(Item-finding records)
Start

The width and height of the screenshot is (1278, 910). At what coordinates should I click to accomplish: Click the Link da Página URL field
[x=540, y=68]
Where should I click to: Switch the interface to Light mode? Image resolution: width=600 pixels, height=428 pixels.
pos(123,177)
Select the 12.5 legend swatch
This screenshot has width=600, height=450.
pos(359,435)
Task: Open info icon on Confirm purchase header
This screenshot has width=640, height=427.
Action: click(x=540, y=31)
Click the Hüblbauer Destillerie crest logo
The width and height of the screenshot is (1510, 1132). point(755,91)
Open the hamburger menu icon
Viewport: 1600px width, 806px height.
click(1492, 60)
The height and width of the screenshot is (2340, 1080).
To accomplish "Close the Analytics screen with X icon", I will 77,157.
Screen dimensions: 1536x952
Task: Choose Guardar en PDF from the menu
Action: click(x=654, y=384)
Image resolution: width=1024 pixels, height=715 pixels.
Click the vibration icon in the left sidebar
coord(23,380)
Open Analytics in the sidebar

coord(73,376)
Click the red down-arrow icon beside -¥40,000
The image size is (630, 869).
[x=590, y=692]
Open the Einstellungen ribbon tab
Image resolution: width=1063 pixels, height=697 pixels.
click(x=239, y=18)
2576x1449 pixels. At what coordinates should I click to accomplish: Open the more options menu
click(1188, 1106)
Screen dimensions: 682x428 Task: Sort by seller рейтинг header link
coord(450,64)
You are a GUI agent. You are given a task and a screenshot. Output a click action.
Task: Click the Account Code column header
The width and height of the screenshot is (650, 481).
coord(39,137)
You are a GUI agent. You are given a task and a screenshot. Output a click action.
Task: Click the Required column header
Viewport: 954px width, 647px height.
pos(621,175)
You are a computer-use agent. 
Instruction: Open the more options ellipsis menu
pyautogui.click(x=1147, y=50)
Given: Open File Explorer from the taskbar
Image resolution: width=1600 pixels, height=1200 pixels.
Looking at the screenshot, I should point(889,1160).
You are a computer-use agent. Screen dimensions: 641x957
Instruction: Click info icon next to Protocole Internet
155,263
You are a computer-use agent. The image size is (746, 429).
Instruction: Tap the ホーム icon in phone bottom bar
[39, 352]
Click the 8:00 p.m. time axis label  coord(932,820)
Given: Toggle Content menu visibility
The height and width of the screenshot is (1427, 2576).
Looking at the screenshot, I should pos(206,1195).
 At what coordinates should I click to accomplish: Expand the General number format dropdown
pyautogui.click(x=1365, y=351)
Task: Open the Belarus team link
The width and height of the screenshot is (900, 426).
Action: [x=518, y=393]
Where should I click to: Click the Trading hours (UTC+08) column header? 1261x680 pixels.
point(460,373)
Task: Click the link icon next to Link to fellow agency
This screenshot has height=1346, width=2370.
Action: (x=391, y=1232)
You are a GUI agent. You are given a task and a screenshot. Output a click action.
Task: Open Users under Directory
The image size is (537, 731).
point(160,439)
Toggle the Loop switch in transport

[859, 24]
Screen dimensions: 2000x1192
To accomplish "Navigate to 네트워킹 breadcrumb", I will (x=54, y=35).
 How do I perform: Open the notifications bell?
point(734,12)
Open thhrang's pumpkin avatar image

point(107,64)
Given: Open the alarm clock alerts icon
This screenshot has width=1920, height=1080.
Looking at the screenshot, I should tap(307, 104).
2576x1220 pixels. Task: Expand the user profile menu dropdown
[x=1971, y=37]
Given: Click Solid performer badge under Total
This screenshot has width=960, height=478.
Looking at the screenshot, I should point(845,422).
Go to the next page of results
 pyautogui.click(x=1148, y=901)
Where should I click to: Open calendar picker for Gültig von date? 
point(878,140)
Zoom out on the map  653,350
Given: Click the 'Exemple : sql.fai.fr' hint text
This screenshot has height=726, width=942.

End

▶ [Objective]
Can you convert the part of the records that opens with the line containing "Given: Toggle Content menu visibility" and closes with the line containing "Action: (x=391, y=1232)" into a Markdown table with the columns Row and Text, putting each line's number in Row and the line itself in Text and leaving out any blank lines?

▶ [Result of the exercise]
| Row | Text |
|---|---|
| 1 | Given: Toggle Content menu visibility |
| 2 | The height and width of the screenshot is (1427, 2576). |
| 3 | Looking at the screenshot, I should pos(206,1195). |
| 4 |  At what coordinates should I click to accomplish: Expand the General number format dropdown |
| 5 | pyautogui.click(x=1365, y=351) |
| 6 | Task: Open the Belarus team link |
| 7 | The width and height of the screenshot is (900, 426). |
| 8 | Action: [x=518, y=393] |
| 9 | Where should I click to: Click the Trading hours (UTC+08) column header? 1261x680 pixels. |
| 10 | point(460,373) |
| 11 | Task: Click the link icon next to Link to fellow agency |
| 12 | This screenshot has height=1346, width=2370. |
| 13 | Action: (x=391, y=1232) |